:: Document segment ::

All my adult life, I have been captivated by ideas, turning each one over in my mind like an interesting rock in my hand. In psychology there are a lot of rocks. I have been collecting them for years, but there was one morning when my experience was different. I woke up feeling quite strange. It felt like I had put on a T-shirt that was too small, a feeling I could not, in the days that followed, shake off. That experience changed my professional approach forever.
Oddly, I knew the cause. I was suffering from the death of a close friend, and I could not recover. In other words, emotional shock and grief had a massive impact on my body. We are familiar with how physical illness can cause us to be depressed; it is also true that depression causes physical illness. At first, this tight shirt led me to a Reichian practitioner to take me through the trauma, but eventually, I felt more comfortable with Bioenergetics, a Reichian based therapy developed by Alexander Lowen, one of Reich’s students in the 1940’s.
It makes sense to me that our body and mind impact each other and that non-verbal language, that we address in somatic therapy, was our basic form of communication before we developed verbal language, approximately 120 thousand years ago. Neuroscience points out to us that we are an embodied mind. During the traumatic events of childhood, we often numb our emotions and body sensibility in order to endure harrowing episodes we can’t control. In my training and individual therapy, we work to arouse the body that closed down as we translate the lost emotional narrative.
Being a therapist is an amazing experience and a privilege. It is something of an art not to run one theory or approach on every person who walks into the office. I have clients with a fragile sense of self, some in Oedipal conflict, some who have lost all sense of meaning, some who cannot bear who they are or the life they have trapped themselves in, clients of great sophistication who need me to listen intently as they draw their own conclusions, and clients who are not at home in their bodies; who feel alienated and frozen, split off.
There are people who need to lie on my couch, some who face me and some who stand up, as we encounter each other. I don’t believe that a one-cookie cutter approach does much good at all. However, one practice is critical–to be fully present and listen with mind and body. That single practice is the art that binds them all.

:::
:: Record excerpts ::

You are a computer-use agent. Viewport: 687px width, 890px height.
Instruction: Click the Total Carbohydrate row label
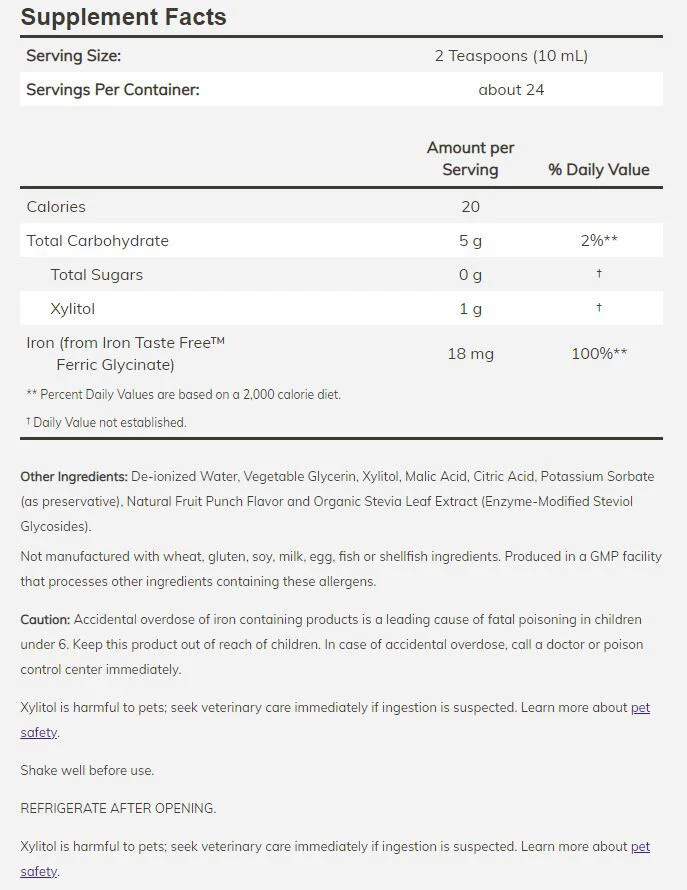click(98, 241)
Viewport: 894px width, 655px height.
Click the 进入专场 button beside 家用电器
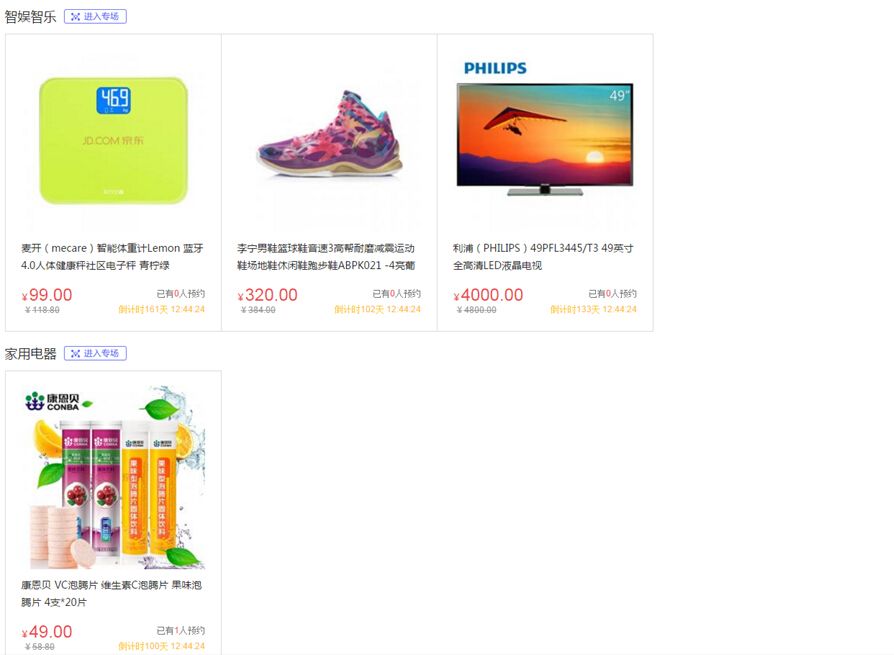[95, 353]
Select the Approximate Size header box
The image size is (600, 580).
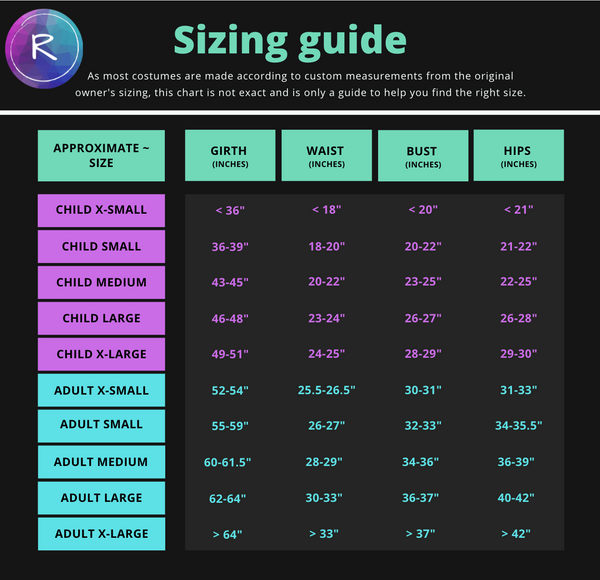(101, 155)
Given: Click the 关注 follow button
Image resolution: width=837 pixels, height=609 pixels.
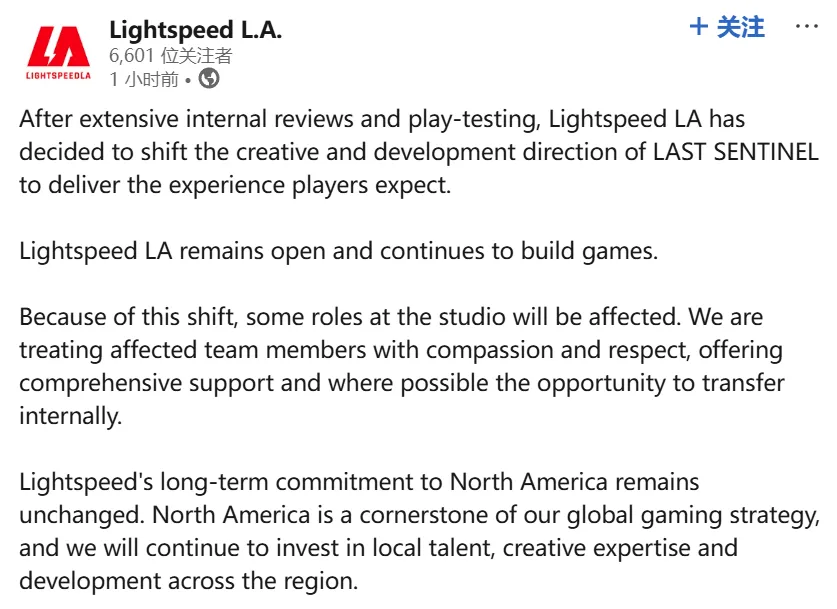Looking at the screenshot, I should pos(740,27).
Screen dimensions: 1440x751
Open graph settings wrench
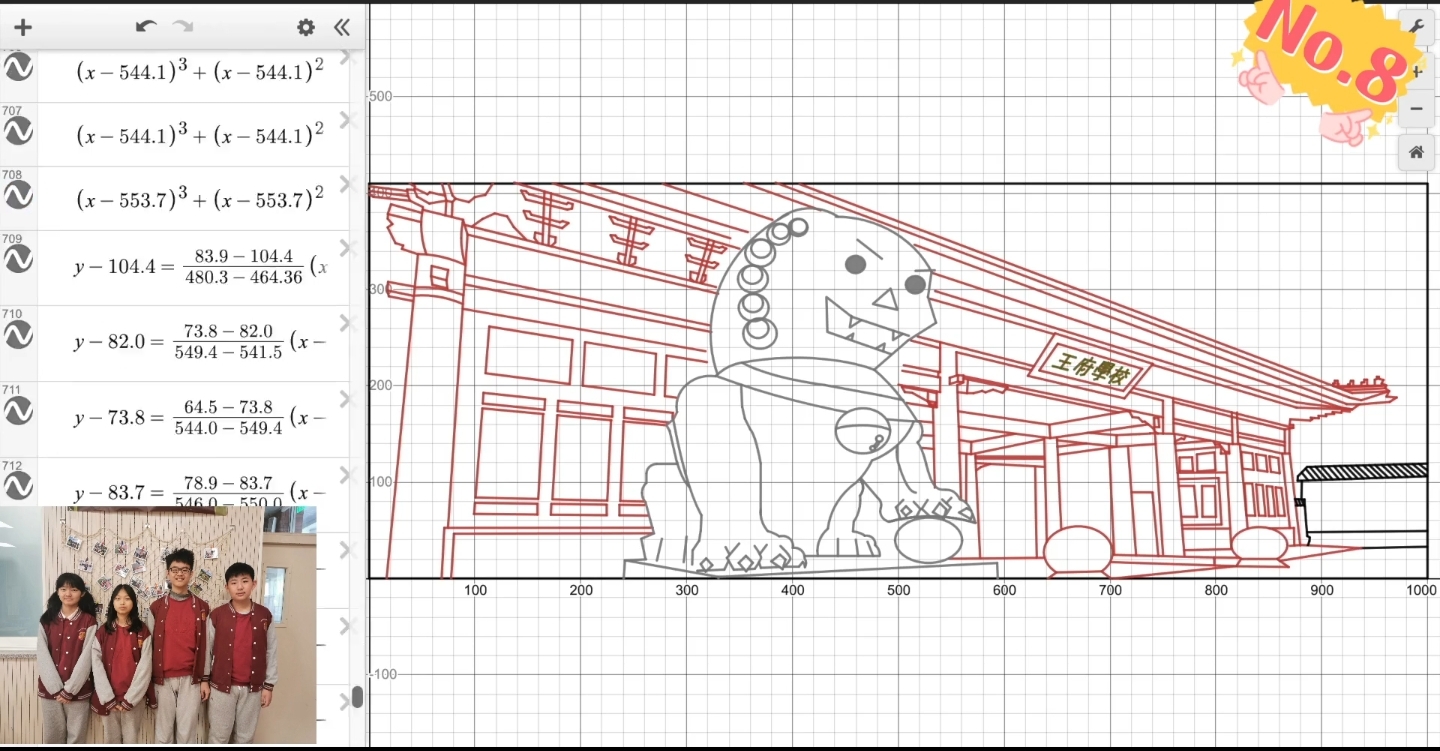coord(1416,28)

:::

§ Your tasks:
**1)** From the therapy essay above, return the passage that begins with the words containing "There are people" and ends with "binds them all.".
**2)** Translate this sentence from the therapy essay into Spanish: "Neuroscience points out to us that we are an embodied mind."
**3)** According to the therapy essay, who developed Bioenergetics?

§ Results for the exercise:
**1)**
There are people who need to lie on my couch, some who face me and some who stand up, as we encounter each other. I don’t believe that a one-cookie cutter approach does much good at all. However, one practice is critical–to be fully present and listen with mind and body. That single practice is the art that binds them all.

**2)** La neurociencia nos señala que somos una mente encarnada.

**3)** Alexander Lowen, one of Reich's students in the 1940s, developed Bioenergetics.